Description of the task:
Update the records below by replacing "Modo Oscuro" with "Modo Claro" and leaving every other line unchanged. Leave the pictures out of your output.

Recorded data:
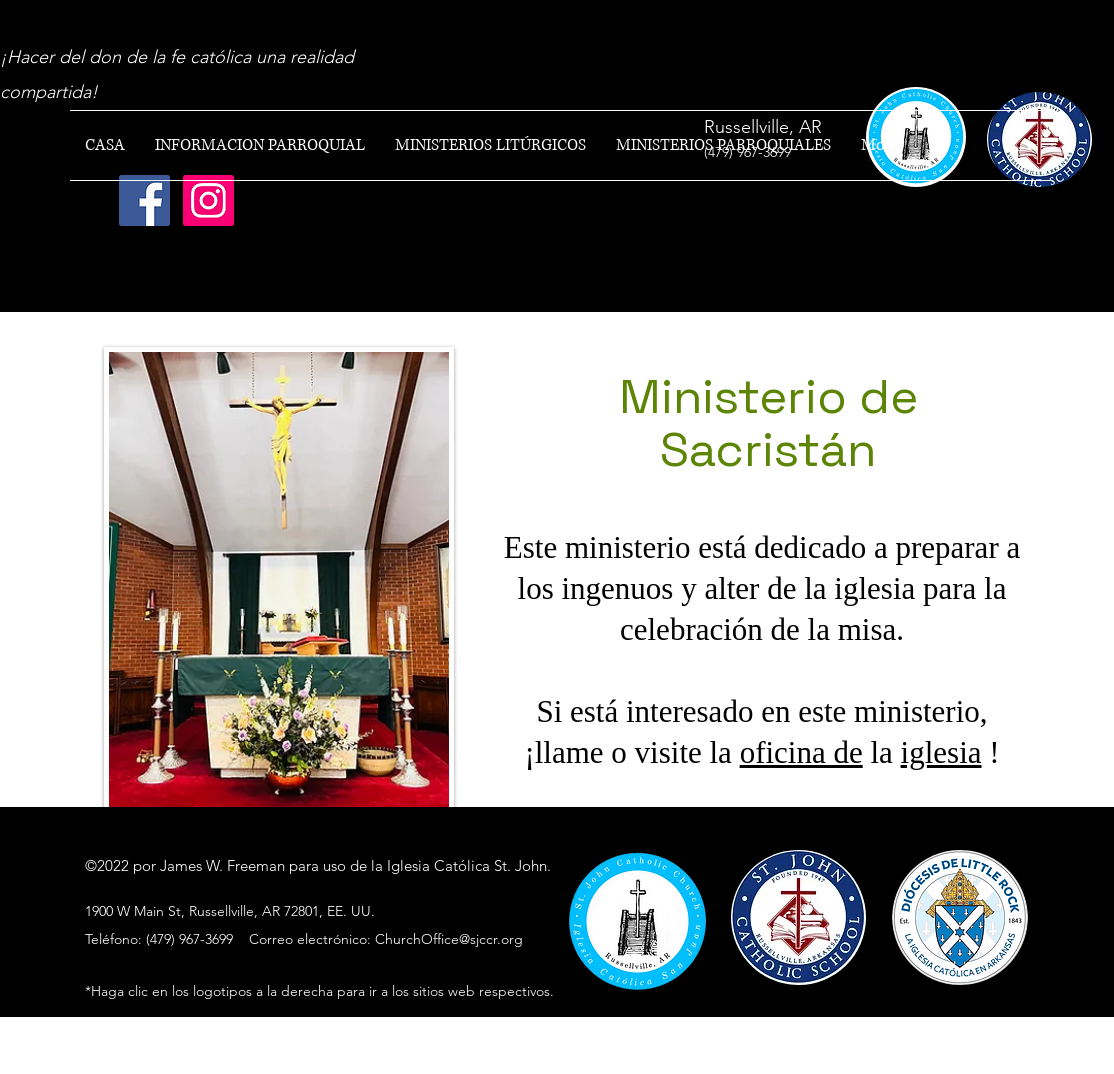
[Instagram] (208, 200)
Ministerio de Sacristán (768, 423)
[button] (260, 145)
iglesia (941, 752)
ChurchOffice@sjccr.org (449, 939)
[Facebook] (144, 200)
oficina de (801, 752)
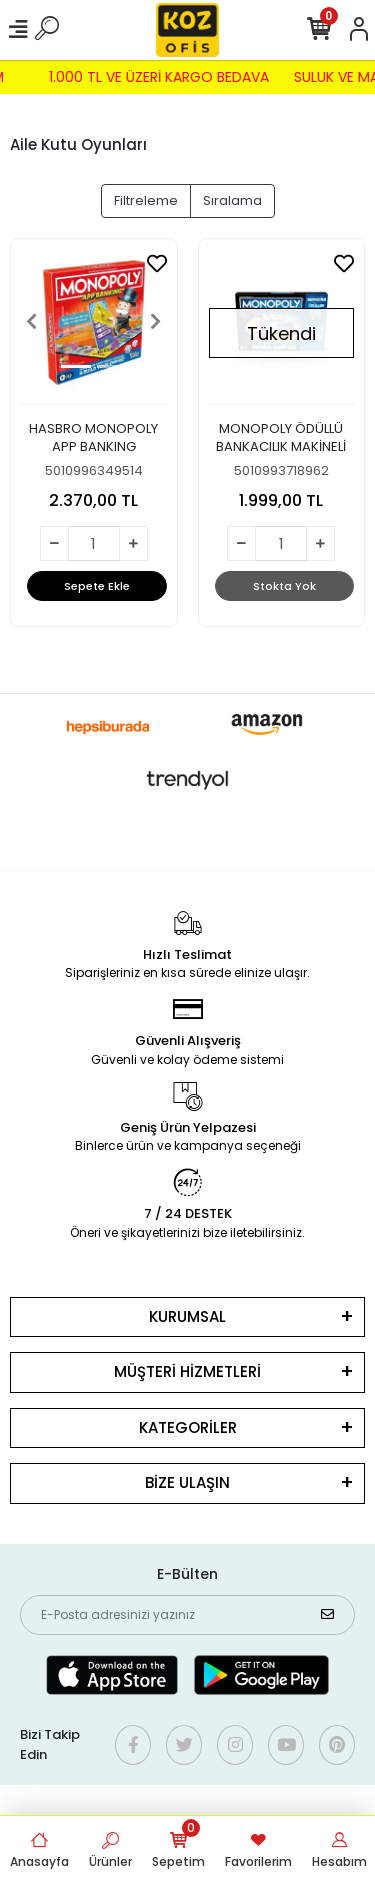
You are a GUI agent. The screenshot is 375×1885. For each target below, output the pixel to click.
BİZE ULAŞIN (187, 1482)
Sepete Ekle (97, 586)
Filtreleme (146, 200)
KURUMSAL (187, 1316)
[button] (32, 322)
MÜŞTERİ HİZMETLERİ (187, 1371)
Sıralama (232, 200)
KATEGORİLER (188, 1427)
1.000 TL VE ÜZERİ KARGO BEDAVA (153, 77)
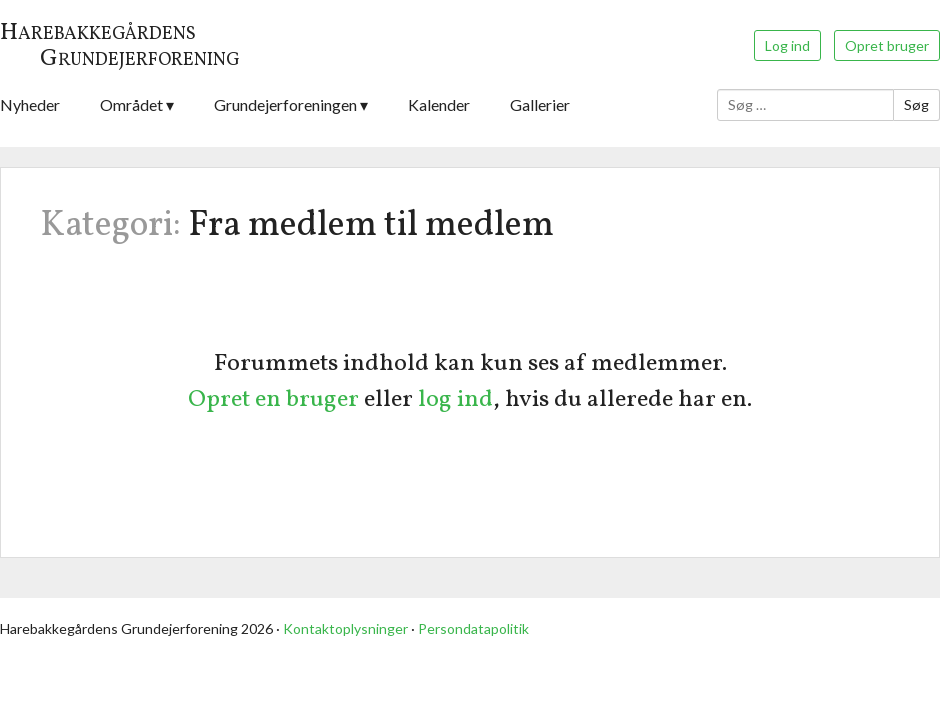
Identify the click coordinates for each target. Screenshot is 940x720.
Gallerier (540, 104)
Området (131, 104)
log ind (455, 400)
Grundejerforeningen (285, 104)
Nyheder (30, 104)
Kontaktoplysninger (345, 628)
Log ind (787, 45)
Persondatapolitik (473, 628)
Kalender (439, 104)
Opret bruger (887, 45)
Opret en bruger (273, 400)
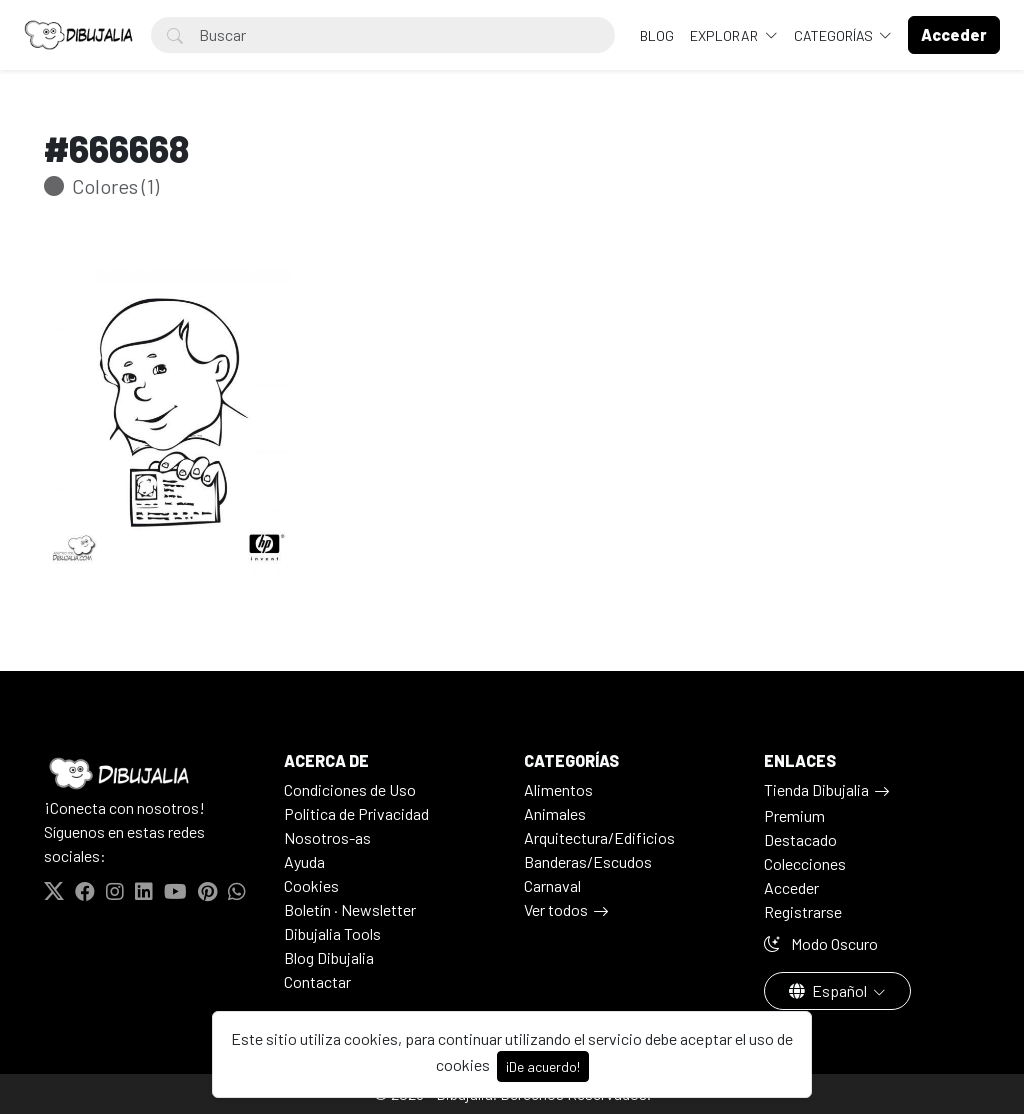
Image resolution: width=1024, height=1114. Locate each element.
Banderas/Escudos (588, 861)
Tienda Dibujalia (816, 789)
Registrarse (803, 911)
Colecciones (805, 863)
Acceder (791, 887)
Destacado (800, 839)
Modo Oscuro (821, 943)
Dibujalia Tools (332, 933)
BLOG (657, 35)
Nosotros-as (327, 837)
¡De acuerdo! (543, 1066)
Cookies (311, 885)
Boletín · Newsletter (350, 909)
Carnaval (552, 885)
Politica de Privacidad (356, 813)
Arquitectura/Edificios (599, 837)
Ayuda (304, 861)
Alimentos (558, 789)
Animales (555, 813)
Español (829, 990)
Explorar (725, 35)
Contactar (317, 981)
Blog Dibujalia (329, 957)
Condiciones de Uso (350, 789)
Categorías (835, 35)
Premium (794, 815)
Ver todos (556, 909)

Full output:
[Instagram] (208, 200)
Ministerio de Sacristán (768, 423)
[button] (260, 145)
iglesia (941, 752)
ChurchOffice@sjccr.org (449, 939)
[Facebook] (144, 200)
oficina de (801, 752)
You are a GUI agent. The screenshot is 375×1885. For each target below, output the pixel to click.
BİZE ULAŞIN (187, 1482)
Sepete Ekle (97, 586)
Filtreleme (146, 200)
KURUMSAL (187, 1316)
[button] (32, 322)
MÜŞTERİ HİZMETLERİ (187, 1371)
Sıralama (232, 200)
KATEGORİLER (188, 1427)
1.000 TL VE ÜZERİ KARGO BEDAVA (153, 77)
Identify the click coordinates for each target. Screenshot is 940x720.
Gallerier (540, 104)
Området (131, 104)
log ind (455, 400)
Grundejerforeningen (285, 104)
Nyheder (30, 104)
Kontaktoplysninger (345, 628)
Log ind (787, 45)
Persondatapolitik (473, 628)
Kalender (439, 104)
Opret bruger (887, 45)
Opret en bruger (273, 400)
Image resolution: width=1024, height=1114. Locate each element.
Banderas/Escudos (588, 861)
Tienda Dibujalia (816, 789)
Registrarse (803, 911)
Colecciones (805, 863)
Acceder (791, 887)
Destacado (800, 839)
Modo Claro (821, 943)
Dibujalia Tools (332, 933)
BLOG (657, 35)
Nosotros-as (327, 837)
¡De acuerdo! (543, 1066)
Cookies (311, 885)
Boletín · Newsletter (350, 909)
Carnaval (552, 885)
Politica de Privacidad (356, 813)
Arquitectura/Edificios (599, 837)
Ayuda (304, 861)
Alimentos (558, 789)
Animales (555, 813)
Español (829, 990)
Explorar (725, 35)
Contactar (317, 981)
Blog Dibujalia (329, 957)
Condiciones de Uso (350, 789)
Categorías (835, 35)
Premium (794, 815)
Ver todos (556, 909)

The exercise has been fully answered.